__MATERIAL FOR THIS TASK__:
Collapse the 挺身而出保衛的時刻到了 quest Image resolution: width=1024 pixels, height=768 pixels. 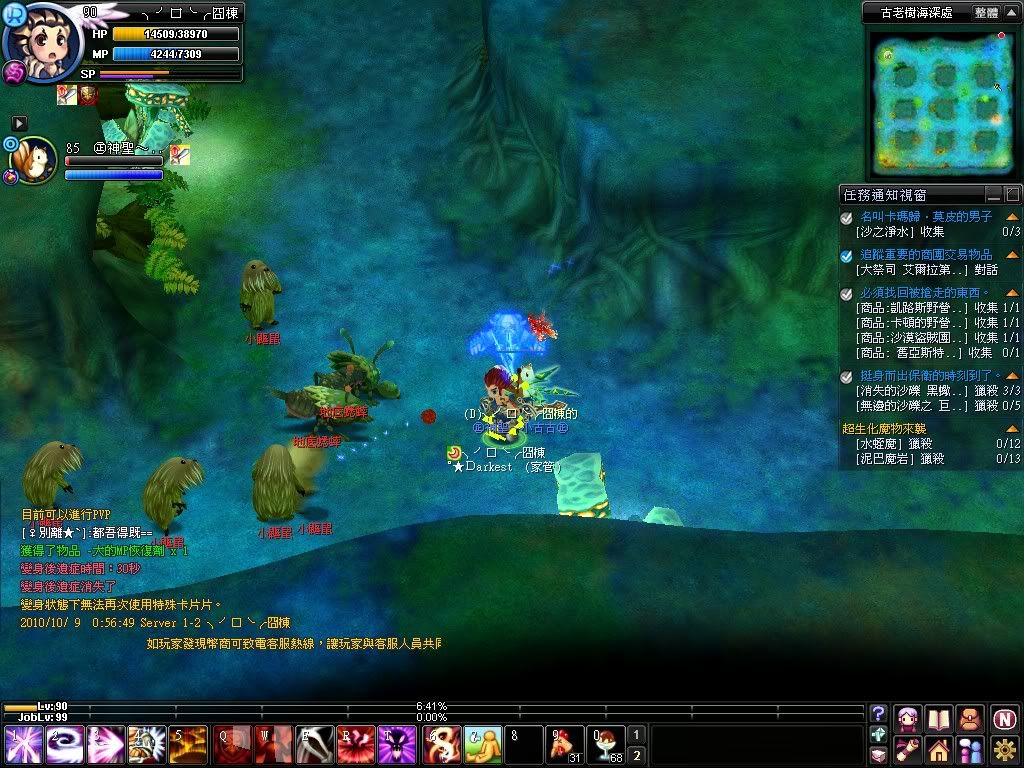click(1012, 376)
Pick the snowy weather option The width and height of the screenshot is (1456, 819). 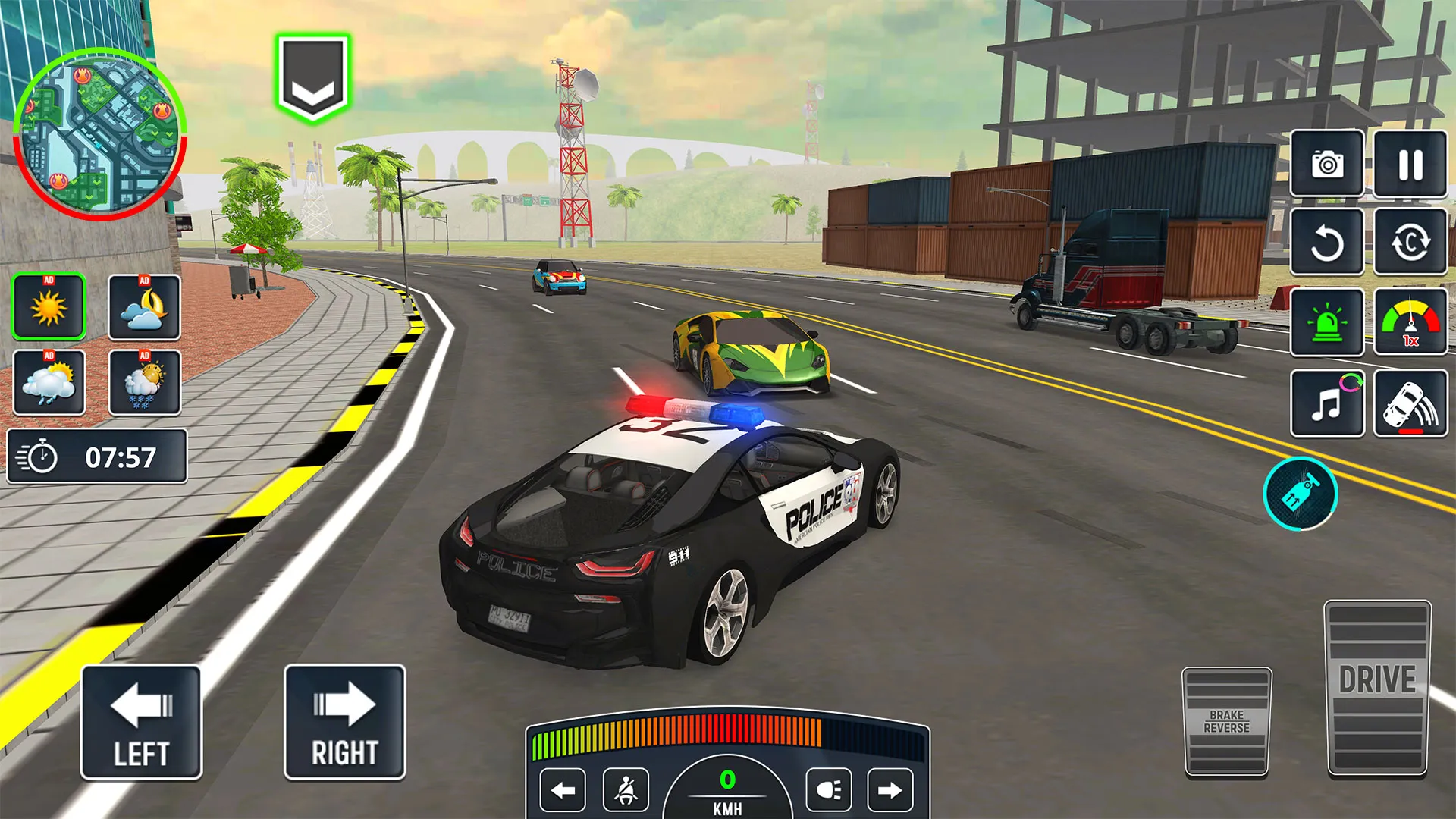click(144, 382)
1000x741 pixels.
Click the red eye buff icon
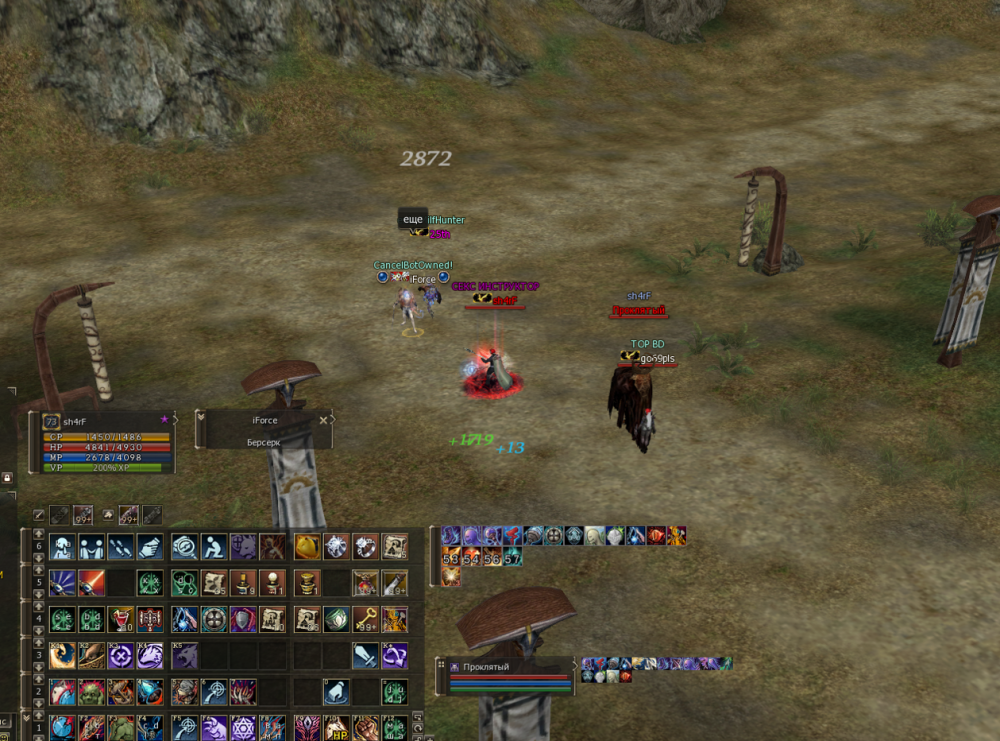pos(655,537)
==
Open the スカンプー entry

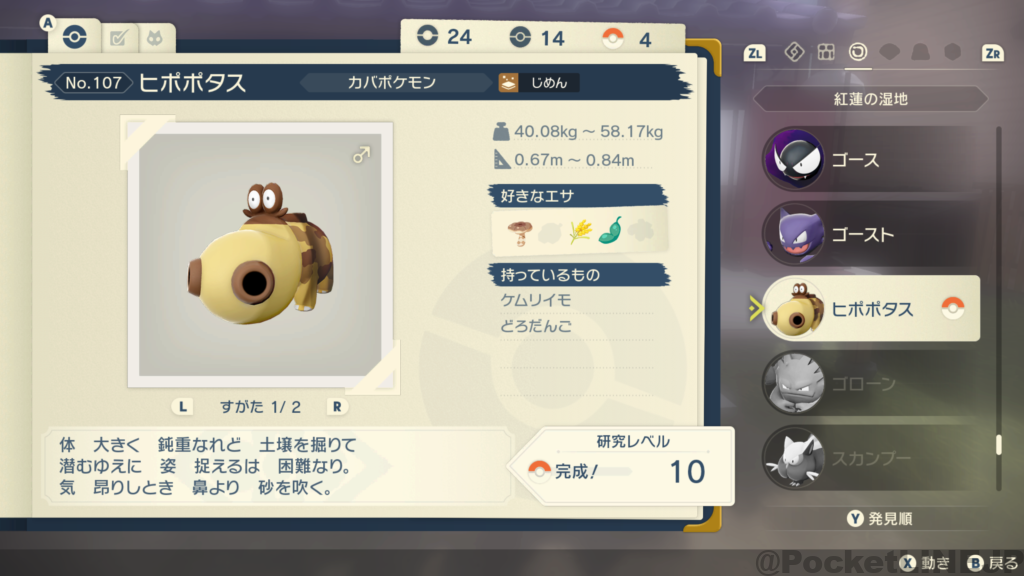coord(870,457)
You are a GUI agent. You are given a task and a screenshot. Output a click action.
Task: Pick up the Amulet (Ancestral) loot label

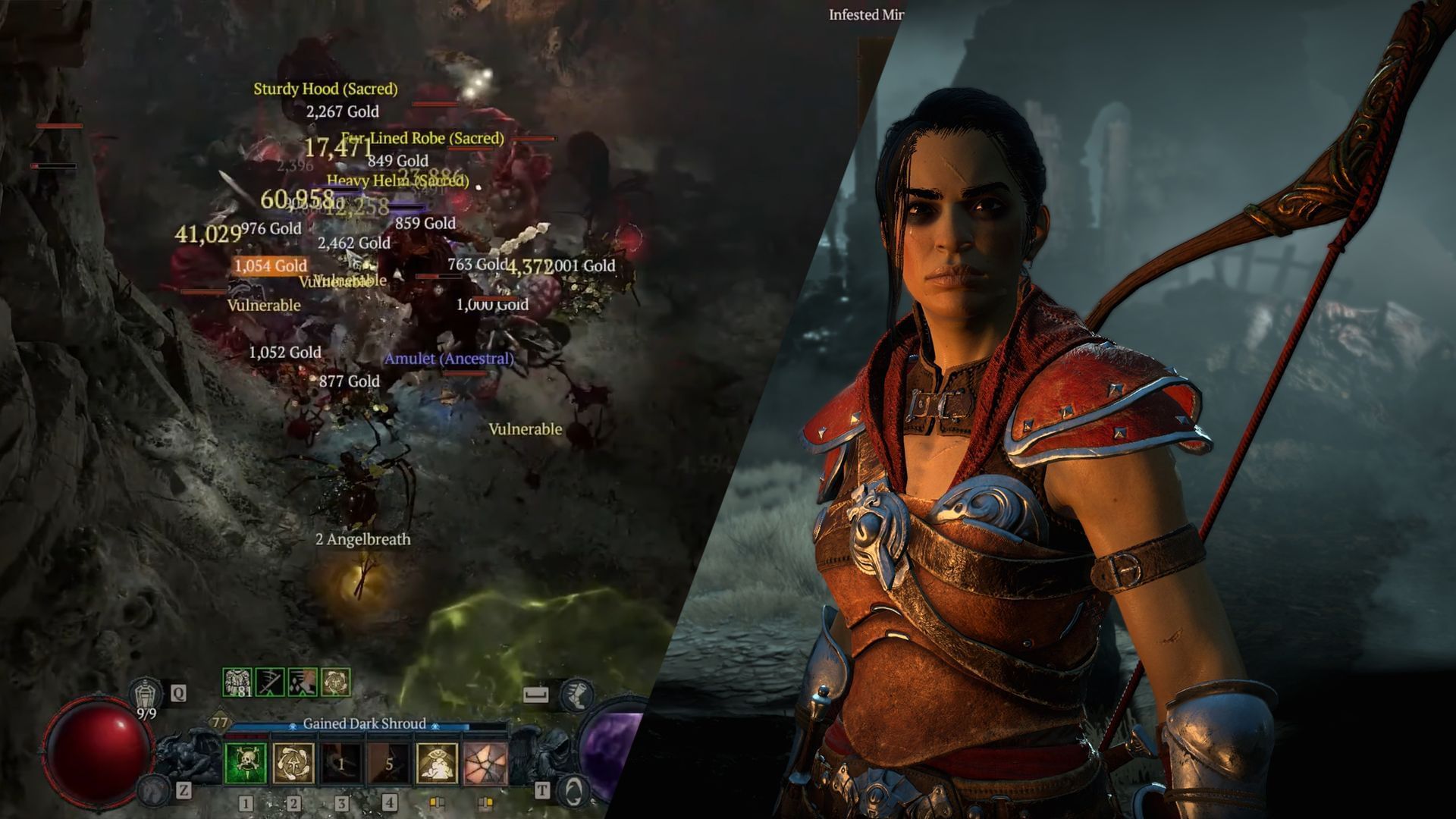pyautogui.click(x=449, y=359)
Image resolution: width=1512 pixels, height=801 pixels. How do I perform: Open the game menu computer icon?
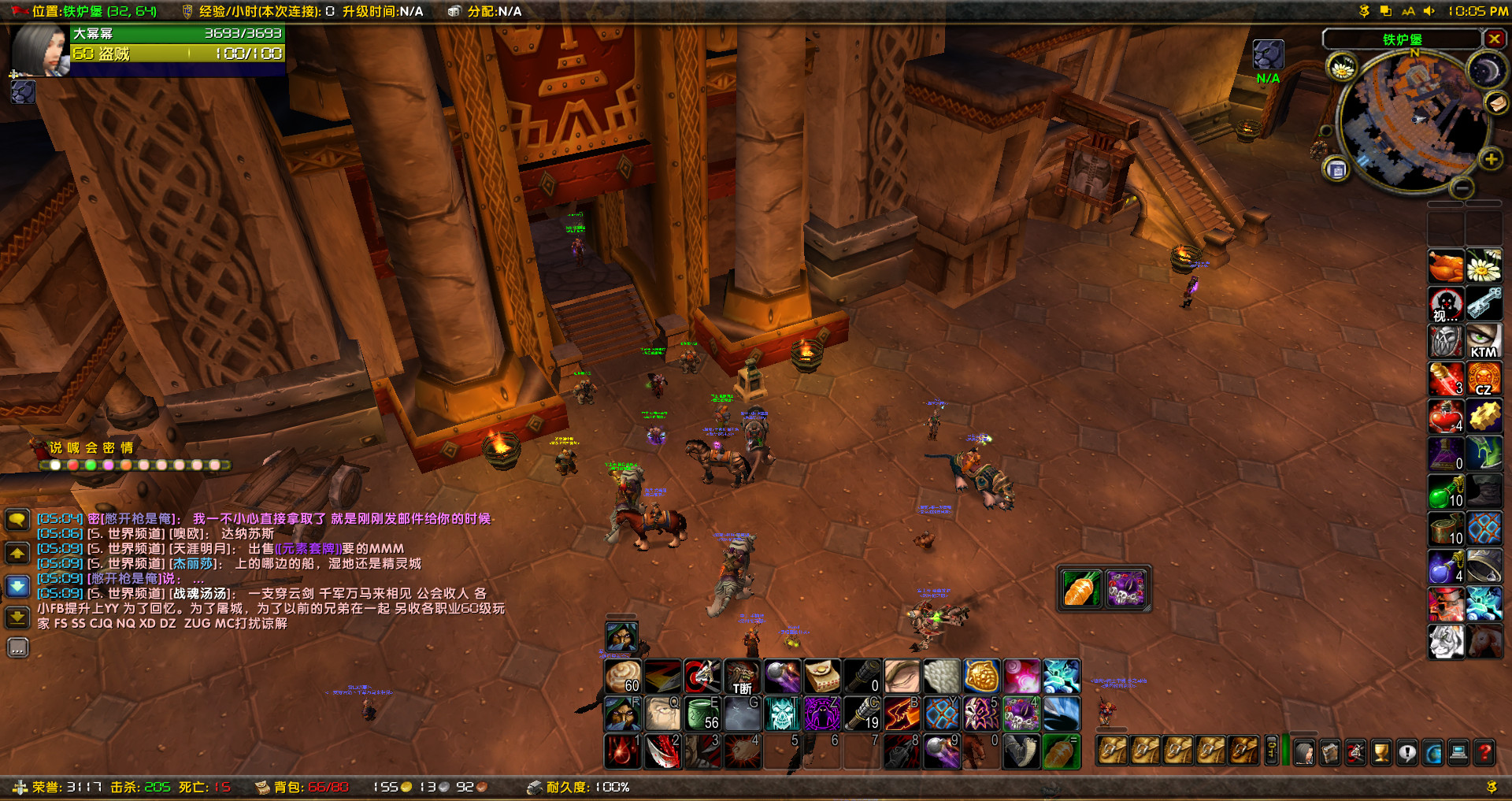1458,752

__THE REQUEST__:
Identify each line above that contains the word "Open". Copy every such line in full.

__SOLUTION TO THIS EXERCISE__:
Open the スカンプー entry
Image resolution: width=1512 pixels, height=801 pixels. How do I perform: Open the game menu computer icon?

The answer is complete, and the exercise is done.